I've come across some requirements that call for control on what properties a node or edge can have given a certain label and what labels an edge can have given the labels of its source and destination nodes. The schema is also subject to change - although not frequent.

As I understand, the standard practice is to control the schema from the application itself which to me doesn't seem like it should be a BEST practice. For example, the picky developers from Oracle land create views for applications to interact with and then apply triggers onto the views that execute the appropriate transactions upon the application attempting to insert or update on the view.

I would be looking for a similar device in Neo4j and since I already have the XSD files, it would be a lot less work overall to simply dump them into a folder and have it use those for reference on what to enforce.

This is something I'm willing to write myself unless there's already a library out there for this. I have a day job after all. :)

Thanks!

回答1:

Not only does this tool not exist, but it couldn't even exist without more work on standardizing how XML is stored in neo4j. There are key differences between the XML model and the neo4j model.

There's this python application here that can import XML into neo4j; documents, not schemas. But in the way that it does it, there are many things to keep in mind:

  1. There's no obvious mapping from XML elements/attributes on to neo4j nodes/properties. You'd think that elements should be nodes, attributes properties; but a better graph model would usually be different than that. For example, XML namespaces would make great nodes because they connect to so many other things (e.g. all elements defined in a namespace) yet typically they're attributes. Maybe namespaces should be labels? Also maybe a reasonable choice, except there's no standard answer there.
  2. XML trees have sequence, and sequence matters; graphs don't. Say you have an XML element with 2 children, A and B. In neo4j you might have a node connected to two other nodes, but you need a way of expressing (probably via a relationship property) that A comes before B. That's of course doable in neo4j, but there's no agreement as far as I know about how to do that. So maybe you pick a sequence attribute, and give it an integer value. Seems reasonable...but now your schema validation software has a dependency on that design choice. XML in neo4j stored any other way won't validate.
  3. There's a host of XML processing options that matter in schema validation that wouldn't in a graph, for example whether or not you care about ignoring whitespace nodes, strict vs. lax schema validation, and so on.
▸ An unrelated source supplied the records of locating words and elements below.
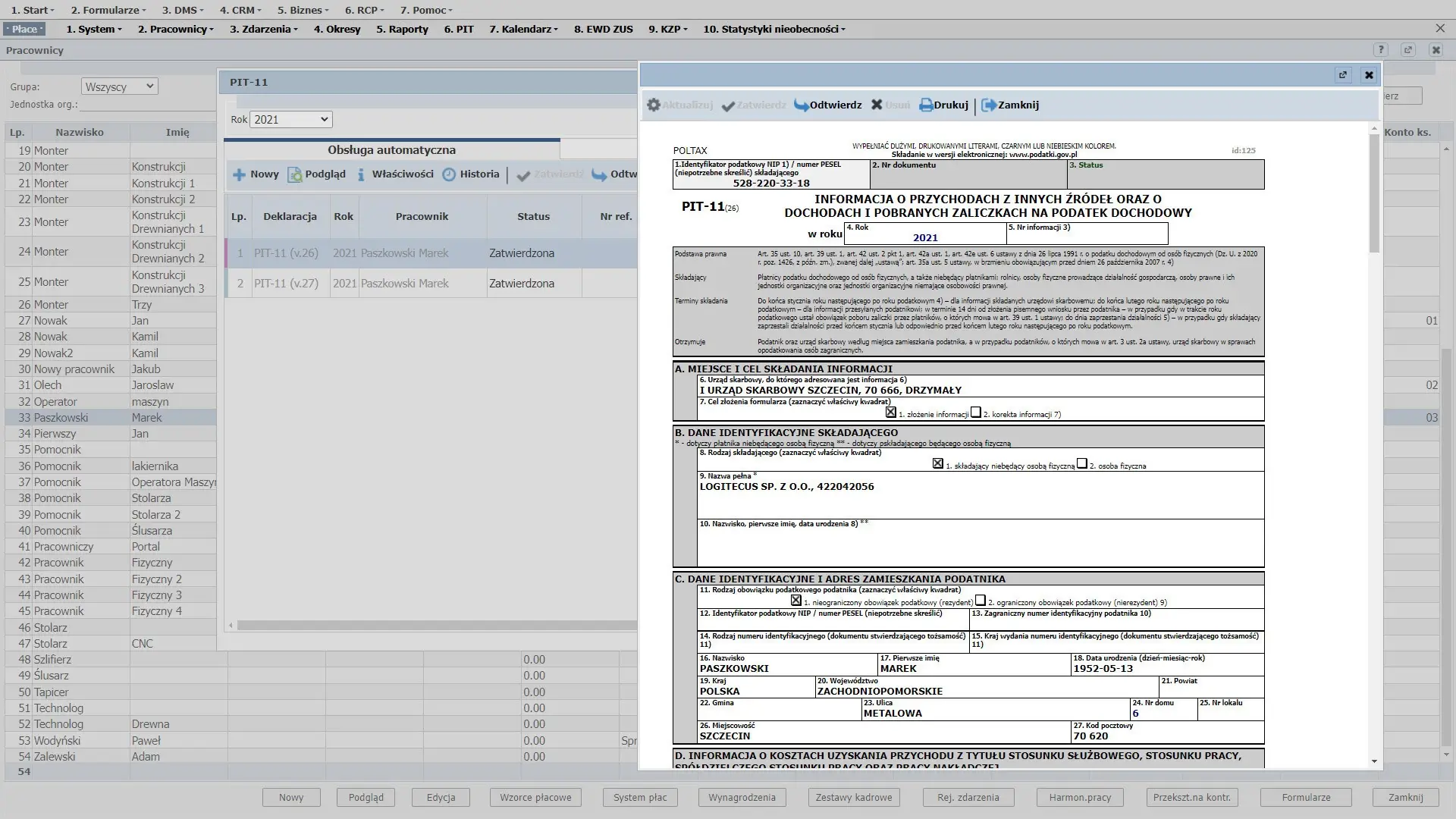Open the '5. Raporty' menu
The image size is (1456, 819).
pos(402,29)
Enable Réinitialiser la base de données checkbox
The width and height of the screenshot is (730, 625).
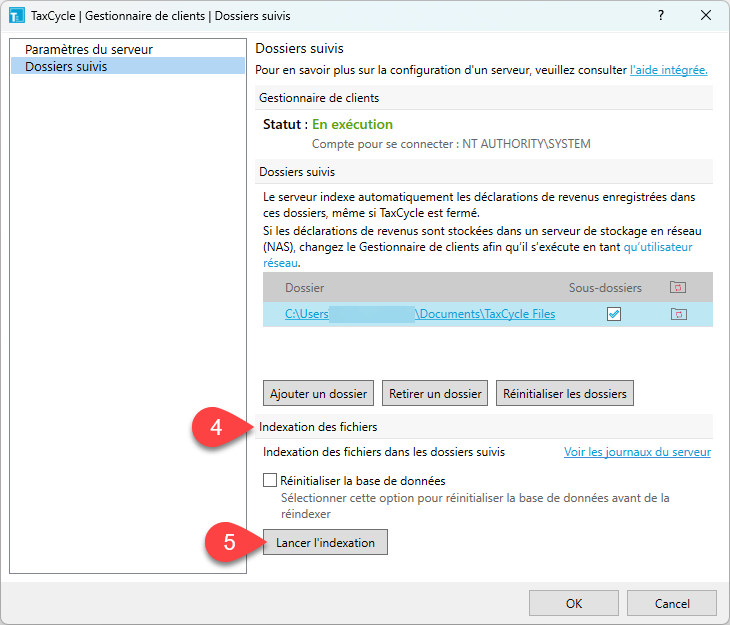click(x=269, y=481)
Look, neo4j is great but if you really need to validate a pile of XML documents, it's probably not your best choice because of some mismatches between the graph model and XML's document model. Possible options might be to validate the documents before they go into neo4j, or just to come up with a way of synthesizing XML documents from what is in neo4j, and then validating that result once it's outside of the graph database, as an XML file.